As an avid Boston Red Sox fan, I never thought that, one day, I would defend the New York Mets, but as a rabbi, I think that I must. Each year, I have been invited to attend the Xaverian High School Joe DiMaggio Award Dinner. My presence at a Catholic school reception reflects the celebrated spiritual diversity of our society in which different faiths can see each other as members of one human family.

Seated near me is Ralph Branca legendary pitcher of the Brooklyn Dodgers known for that infamous home run pitch — “The Shot Heard ‘Round The World” to Bobby Thompson of the New York Giants.
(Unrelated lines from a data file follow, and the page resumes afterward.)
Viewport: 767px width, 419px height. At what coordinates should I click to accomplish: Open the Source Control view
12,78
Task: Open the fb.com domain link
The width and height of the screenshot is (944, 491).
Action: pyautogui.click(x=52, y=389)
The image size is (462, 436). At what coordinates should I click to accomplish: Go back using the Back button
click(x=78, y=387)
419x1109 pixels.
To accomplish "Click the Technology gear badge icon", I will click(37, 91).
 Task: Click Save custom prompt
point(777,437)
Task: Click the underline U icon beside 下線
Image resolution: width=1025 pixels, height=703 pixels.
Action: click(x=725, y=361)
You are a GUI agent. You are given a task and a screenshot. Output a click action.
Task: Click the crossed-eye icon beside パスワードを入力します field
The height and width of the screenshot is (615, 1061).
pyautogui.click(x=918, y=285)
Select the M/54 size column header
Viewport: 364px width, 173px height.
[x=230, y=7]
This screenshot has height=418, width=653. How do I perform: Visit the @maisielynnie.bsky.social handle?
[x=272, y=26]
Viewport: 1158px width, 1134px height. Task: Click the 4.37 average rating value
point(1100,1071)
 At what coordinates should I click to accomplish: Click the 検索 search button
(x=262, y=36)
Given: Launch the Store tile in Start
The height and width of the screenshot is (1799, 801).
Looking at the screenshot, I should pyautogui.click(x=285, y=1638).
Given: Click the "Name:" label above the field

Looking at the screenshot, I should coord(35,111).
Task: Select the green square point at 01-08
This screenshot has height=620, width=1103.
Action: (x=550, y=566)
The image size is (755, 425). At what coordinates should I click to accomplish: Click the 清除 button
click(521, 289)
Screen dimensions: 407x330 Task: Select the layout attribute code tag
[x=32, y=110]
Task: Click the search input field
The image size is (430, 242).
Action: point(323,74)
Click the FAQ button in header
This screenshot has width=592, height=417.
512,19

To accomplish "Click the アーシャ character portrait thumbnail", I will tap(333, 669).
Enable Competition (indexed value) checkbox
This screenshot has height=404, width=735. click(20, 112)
Branca once said to me that he participates in several charitable causes, but he realizes that he is mainly remembered for that one costly throw in the ninth inning in 1951, with one out left, allowing the Giants to defeat the Dodgers and win the World Series.

My son Harrison, a Yankees fan, presented me with a birthday gift of that painful photograph of the ball going through Bill Buckner’s legs in game six of the 1987 Mets-Red Sox Series, with the Mets ultimately defeating the Sox in game seven and winning the World Series. Buckner was noted for his great defensive skills, but because he played with an injury, he became the despised villain, and subsequently moved to Idaho to escape constant ridicule. Here was a great athlete, husband and parent who would always be remembered as the “loser” of the big game.

I remember one pitcher, Donnie Moore of the California Angels, who committed suicide because he knew that he would always be recognized as the bad guy who threw a home run ball to Dave Henderson of the Boston Red Sox. The Mets this year brought so much excitement to their fans for most of the season, but will be described as failures because of their disappointing ending. Interestingly, you can be depicted as a talented team for 90 percent of a season but will be denigrated as a failure because of the final 10 percent.

All of us, I am sure, know of people whom we have supported in different ways. Suddenly, when we are not able to be there, all of our past efforts are erased, and our present non-participation is highlighted. Too often we are judged by our last favor, sermon or service to humanity. One wrong move, and we suddenly become losers in the eyes of the beholders.

“New York Times” columnist and author Tom Friedman, appearing with Tim Russert, made this insightful observation. He said that today we live in an age of “blogs” and cell phone cameras. One bad moment is memorialized for all to see and preserve. Thus, when someone is rude to him, he acknowledges that he is wrong and immediately apologizes. Better to be wrong this way than to be rightfully angry and see your reputation ruined on the technological highway.

I now understand why the Talmud, also known as the body of Rabbinic Law, begins on page two with there never being a page one. It is telling us that the rest of the human story should be read not just what appears on one page, blog or photo.

Whenever we eulogize people, we allow for human feelings and try to tell the full story written with chapters of victory, defeat, success and failure. Certainly if we do it at time of death, we can find the compassion to do it in life. As a proud Boston Red Sox fan, I ask this not only for the New York Mets, but for all of us who do not hit “home runs” each day of our lives.

In the ancient Olympics, the winner of the race was not necessarily the first person who finished the race, but the one who finished first with the flame still burning brightly. May we all be recognized for not just for our place in the race, but more importantly for the principles we maintained along the way.

Rabbi Joseph Potasnik is the executive vice president of the New York Board of Rabbis and spiritual leader of Congregation Mount Sinai in Brooklyn Heights.